# [Problem statement]
Line by line, copy out the data that follows.

┌────────

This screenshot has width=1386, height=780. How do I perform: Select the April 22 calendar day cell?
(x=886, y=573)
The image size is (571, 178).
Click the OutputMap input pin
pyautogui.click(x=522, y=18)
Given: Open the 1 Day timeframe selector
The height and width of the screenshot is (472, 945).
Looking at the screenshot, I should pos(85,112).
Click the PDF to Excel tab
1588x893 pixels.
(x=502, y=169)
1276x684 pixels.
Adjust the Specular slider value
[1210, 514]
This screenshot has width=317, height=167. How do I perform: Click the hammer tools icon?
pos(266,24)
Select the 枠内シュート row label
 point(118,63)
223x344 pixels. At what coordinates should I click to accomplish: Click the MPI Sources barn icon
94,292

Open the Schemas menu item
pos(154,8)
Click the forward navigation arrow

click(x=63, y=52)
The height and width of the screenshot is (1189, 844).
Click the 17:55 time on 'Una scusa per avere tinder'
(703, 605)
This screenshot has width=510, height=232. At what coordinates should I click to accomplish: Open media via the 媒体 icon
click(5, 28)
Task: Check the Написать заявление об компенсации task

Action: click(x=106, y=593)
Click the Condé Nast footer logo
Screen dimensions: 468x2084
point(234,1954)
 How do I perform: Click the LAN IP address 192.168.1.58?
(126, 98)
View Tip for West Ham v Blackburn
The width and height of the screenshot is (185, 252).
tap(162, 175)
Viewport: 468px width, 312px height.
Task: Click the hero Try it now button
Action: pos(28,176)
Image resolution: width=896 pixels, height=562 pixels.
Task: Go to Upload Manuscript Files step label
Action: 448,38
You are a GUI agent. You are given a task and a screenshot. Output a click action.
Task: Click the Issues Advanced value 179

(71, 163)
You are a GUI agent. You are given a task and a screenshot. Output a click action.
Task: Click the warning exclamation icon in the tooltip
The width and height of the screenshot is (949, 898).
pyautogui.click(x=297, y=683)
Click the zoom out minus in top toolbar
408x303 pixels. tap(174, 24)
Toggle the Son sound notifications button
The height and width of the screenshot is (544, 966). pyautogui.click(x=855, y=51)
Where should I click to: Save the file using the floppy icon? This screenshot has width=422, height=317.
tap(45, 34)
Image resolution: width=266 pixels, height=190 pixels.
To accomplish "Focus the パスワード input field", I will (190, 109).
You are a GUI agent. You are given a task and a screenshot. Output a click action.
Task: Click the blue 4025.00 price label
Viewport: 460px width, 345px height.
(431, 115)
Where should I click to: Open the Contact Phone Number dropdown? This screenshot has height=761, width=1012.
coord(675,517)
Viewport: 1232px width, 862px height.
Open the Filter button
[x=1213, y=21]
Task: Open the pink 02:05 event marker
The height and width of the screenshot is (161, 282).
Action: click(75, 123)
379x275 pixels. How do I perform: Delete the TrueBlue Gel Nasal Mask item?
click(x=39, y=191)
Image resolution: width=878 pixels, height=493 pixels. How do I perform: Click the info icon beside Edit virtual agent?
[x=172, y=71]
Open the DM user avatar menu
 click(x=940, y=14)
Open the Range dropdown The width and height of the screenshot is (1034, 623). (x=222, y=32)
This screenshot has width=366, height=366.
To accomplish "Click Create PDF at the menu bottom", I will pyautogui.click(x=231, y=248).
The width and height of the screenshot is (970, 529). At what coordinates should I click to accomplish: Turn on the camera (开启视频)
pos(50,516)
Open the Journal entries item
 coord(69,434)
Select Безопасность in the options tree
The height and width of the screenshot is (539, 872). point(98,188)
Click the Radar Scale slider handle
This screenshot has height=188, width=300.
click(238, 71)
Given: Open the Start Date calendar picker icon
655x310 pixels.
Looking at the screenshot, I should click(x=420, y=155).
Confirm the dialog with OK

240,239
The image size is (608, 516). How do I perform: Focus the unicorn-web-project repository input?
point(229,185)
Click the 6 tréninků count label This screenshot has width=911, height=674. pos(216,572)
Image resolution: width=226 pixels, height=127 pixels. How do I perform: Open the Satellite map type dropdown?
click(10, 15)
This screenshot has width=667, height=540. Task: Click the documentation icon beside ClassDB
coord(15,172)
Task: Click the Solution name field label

└────────

# [Result of the task]
This screenshot has width=1386, height=780. How do I perform: Select the April 22 calendar day cell?
(x=886, y=573)
The image size is (571, 178).
Click the OutputMap input pin
pyautogui.click(x=522, y=18)
Given: Open the 1 Day timeframe selector
The height and width of the screenshot is (472, 945).
Looking at the screenshot, I should pos(85,112).
Click the PDF to Excel tab
1588x893 pixels.
(x=502, y=169)
1276x684 pixels.
Adjust the Specular slider value
[1210, 514]
This screenshot has width=317, height=167. How do I perform: Click the hammer tools icon?
pos(266,24)
Select the 枠内シュート row label
 point(118,63)
223x344 pixels. At what coordinates should I click to accomplish: Click the MPI Sources barn icon
94,292

Open the Schemas menu item
pos(154,8)
Click the forward navigation arrow

click(x=63, y=52)
The height and width of the screenshot is (1189, 844).
Click the 17:55 time on 'Una scusa per avere tinder'
(703, 605)
This screenshot has width=510, height=232. At what coordinates should I click to accomplish: Open media via the 媒体 icon
click(5, 28)
Task: Check the Написать заявление об компенсации task

Action: click(x=106, y=593)
Click the Condé Nast footer logo
Screen dimensions: 468x2084
point(234,1954)
 How do I perform: Click the LAN IP address 192.168.1.58?
(126, 98)
View Tip for West Ham v Blackburn
The width and height of the screenshot is (185, 252).
tap(162, 175)
Viewport: 468px width, 312px height.
Task: Click the hero Try it now button
Action: pos(28,176)
Image resolution: width=896 pixels, height=562 pixels.
Task: Go to Upload Manuscript Files step label
Action: 448,38
You are a GUI agent. You are given a task and a screenshot. Output a click action.
Task: Click the Issues Advanced value 179

(71, 163)
You are a GUI agent. You are given a task and a screenshot. Output a click action.
Task: Click the warning exclamation icon in the tooltip
The width and height of the screenshot is (949, 898).
pyautogui.click(x=297, y=683)
Click the zoom out minus in top toolbar
408x303 pixels. tap(174, 24)
Toggle the Son sound notifications button
The height and width of the screenshot is (544, 966). pyautogui.click(x=855, y=51)
Where should I click to: Save the file using the floppy icon? This screenshot has width=422, height=317.
tap(45, 34)
Image resolution: width=266 pixels, height=190 pixels.
To accomplish "Focus the パスワード input field", I will (190, 109).
You are a GUI agent. You are given a task and a screenshot. Output a click action.
Task: Click the blue 4025.00 price label
Viewport: 460px width, 345px height.
(431, 115)
Where should I click to: Open the Contact Phone Number dropdown? This screenshot has height=761, width=1012.
coord(675,517)
Viewport: 1232px width, 862px height.
Open the Filter button
[x=1213, y=21]
Task: Open the pink 02:05 event marker
The height and width of the screenshot is (161, 282).
Action: click(75, 123)
379x275 pixels. How do I perform: Delete the TrueBlue Gel Nasal Mask item?
click(x=39, y=191)
Image resolution: width=878 pixels, height=493 pixels. How do I perform: Click the info icon beside Edit virtual agent?
[x=172, y=71]
Open the DM user avatar menu
 click(x=940, y=14)
Open the Range dropdown The width and height of the screenshot is (1034, 623). (x=222, y=32)
This screenshot has width=366, height=366.
To accomplish "Click Create PDF at the menu bottom", I will pyautogui.click(x=231, y=248).
The width and height of the screenshot is (970, 529). At what coordinates should I click to accomplish: Turn on the camera (开启视频)
pos(50,516)
Open the Journal entries item
 coord(69,434)
Select Безопасность in the options tree
The height and width of the screenshot is (539, 872). point(98,188)
Click the Radar Scale slider handle
This screenshot has height=188, width=300.
click(238, 71)
Given: Open the Start Date calendar picker icon
655x310 pixels.
Looking at the screenshot, I should click(x=420, y=155).
Confirm the dialog with OK

240,239
The image size is (608, 516). How do I perform: Focus the unicorn-web-project repository input?
point(229,185)
Click the 6 tréninků count label This screenshot has width=911, height=674. pos(216,572)
Image resolution: width=226 pixels, height=127 pixels. How do I perform: Open the Satellite map type dropdown?
click(10, 15)
This screenshot has width=667, height=540. Task: Click the documentation icon beside ClassDB
coord(15,172)
Task: Click the Solution name field label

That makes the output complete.